Vielseitiges Repertoire
Doch auch über die Karfreitagsliturgie im Dom hinaus, bei der in jedem Jahr der Knaben- oder Mädchenchor im Wechsel die Sterbestunden Jesu Christi mit einer a-cappella-Passion darstellt – in diesem Jahr ist es der Mädchenchor am Kölner Dom mit der von Domkantor Oliver Sperling komponierten Johannes-Passion – wirken die Chöre am Dom regelmäßig in den Kar-Tagen bei Passionsmusik mit. Denn immer ist es auch wenigstens eine der beiden großen Bach-Passionen in der Kölner Philharmonie, die noch zusätzlich auf ihrem Programm für die Zeit kurz vor Ostern steht. So führt in diesem Jahr das Vokalensemble Kölner Dom gemeinsam mit dem Kölner Kammerorchester unter der Leitung von Christoph Poppen am Karsamstag die Matthäus-Passion von Bach auf. Den Knabenchorpart übernehmen die Jüngsten des Kölner Domchores, so dass dieses Konzert gleich in der Hand von zwei der vier Domchöre liegt. "Diese regelmäßigen Beteiligungen zeigen uns, dass wir gerade auf dem Gebiet der liturgischen Chormusik für Qualität stehen, die uns ein unverwechselbares Profil gibt und uns auch ein Stück stolz machen kann", kommentiert Metternich, der Wert darauf legt, dass sowohl die Johannes- als auch die Matthäus-Passion zum abrufbaren Repertoire seiner Chöre zählt.
Eine Vielzahl von Motetten und Ordinariumsteilen aus kleineren Messen und den unterschiedlichsten Epochen – angefangen bei den Renaissance-Meistern Tomás Luis de Victoria, Josquin de Prés, Palestrina, William Byrd und Orlando di Lasso über Antonio Lotti, Josef Rheinberger, Brahms und Mendelssohn bis hin zu Siegfried Strohbach, Wolfram Menschick, Bob Chilcott, Eriks Esenvalds und Colin Mawby – muss in den kommenden Tagen mit insgesamt zehn liturgischen Feiern auf den Punkt abrufbar sein.
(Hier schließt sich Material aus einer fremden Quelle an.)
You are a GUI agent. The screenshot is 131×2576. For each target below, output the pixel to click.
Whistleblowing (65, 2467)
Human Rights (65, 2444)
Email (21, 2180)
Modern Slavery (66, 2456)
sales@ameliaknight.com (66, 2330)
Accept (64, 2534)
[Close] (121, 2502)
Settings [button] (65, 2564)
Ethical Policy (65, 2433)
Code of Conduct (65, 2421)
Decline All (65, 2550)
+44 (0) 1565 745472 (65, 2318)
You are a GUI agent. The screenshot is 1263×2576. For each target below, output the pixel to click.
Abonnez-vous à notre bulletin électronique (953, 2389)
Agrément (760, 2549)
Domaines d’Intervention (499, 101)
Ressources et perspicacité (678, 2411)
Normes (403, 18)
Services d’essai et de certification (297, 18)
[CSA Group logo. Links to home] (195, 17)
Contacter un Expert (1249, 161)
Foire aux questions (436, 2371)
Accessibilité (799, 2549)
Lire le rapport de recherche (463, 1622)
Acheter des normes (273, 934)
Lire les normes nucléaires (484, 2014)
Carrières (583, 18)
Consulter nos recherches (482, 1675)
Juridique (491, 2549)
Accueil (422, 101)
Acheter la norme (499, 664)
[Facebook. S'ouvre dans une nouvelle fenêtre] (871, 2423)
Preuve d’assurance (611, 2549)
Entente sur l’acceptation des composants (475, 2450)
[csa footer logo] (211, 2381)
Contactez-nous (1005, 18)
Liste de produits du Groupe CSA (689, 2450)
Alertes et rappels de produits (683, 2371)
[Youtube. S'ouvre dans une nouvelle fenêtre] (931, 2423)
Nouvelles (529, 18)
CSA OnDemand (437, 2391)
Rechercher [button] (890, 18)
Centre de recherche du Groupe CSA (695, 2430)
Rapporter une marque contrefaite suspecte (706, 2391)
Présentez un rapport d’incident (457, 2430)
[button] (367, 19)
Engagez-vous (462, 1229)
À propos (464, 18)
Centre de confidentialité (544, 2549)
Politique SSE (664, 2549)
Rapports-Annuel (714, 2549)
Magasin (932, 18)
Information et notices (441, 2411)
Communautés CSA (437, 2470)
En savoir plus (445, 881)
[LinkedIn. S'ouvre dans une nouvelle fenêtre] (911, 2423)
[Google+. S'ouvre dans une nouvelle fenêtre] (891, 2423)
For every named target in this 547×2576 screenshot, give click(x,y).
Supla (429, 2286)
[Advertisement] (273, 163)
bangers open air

Das heißt, diese Komplexität erfordert von allen Beteiligten – auch den Jüngsten im Alter von gerade mal zehn Jahren – ein hohes Maß an Fleiß, Konzentration und Disziplin. Für die Osternacht, in der der Mädchenchor das Pontifikalamt mit Erzbischof Kardinal Woelki Woelki gestaltet, hat Domkantor Oliver Sperling dann zwar eine Reihe von Gemeindeliedern zusammengestellt. Doch oft hat er selbst zu den bekannten Melodien mehrstimmige Chorsätze geschrieben, die ebenfalls rechtzeitig erarbeitet sein wollen, um sich seinen Sängerinnen einzuprägen und der etwa zweieinhalbstündigen Liturgie einen erwartungsgemäß feierlichen Stempel aufzudrücken.
Osterjubel mit dem Händel’schen "Halleluja"
Den krönenden Abschluss dieser Tage bildet dann am Ostermontag eine Orchestermesse. Winfried Krane, Leiter der Domkantorei Köln und der Kölner Domkapelle, dirigiert die Messe in D-Dur von Johann Nepomuk Hummel. "Sie passt musikalisch ganz wunderbar, ist nicht zu umfangreich, verfügt aber dennoch über sehr expressive Teile und unterstreicht an einem solchen Tag einmal mehr die Festlichkeit der Liturgie. Schließlich ist das die Aufgabe sakraler Musik", sagt er. Den eigentlichen Höhepunkt aber hebt sich der Chorleiter für den Schluss auf. Da soll natürlich passend zum Osterjubel auch das Händel’sche "Halleluja" nicht fehlen.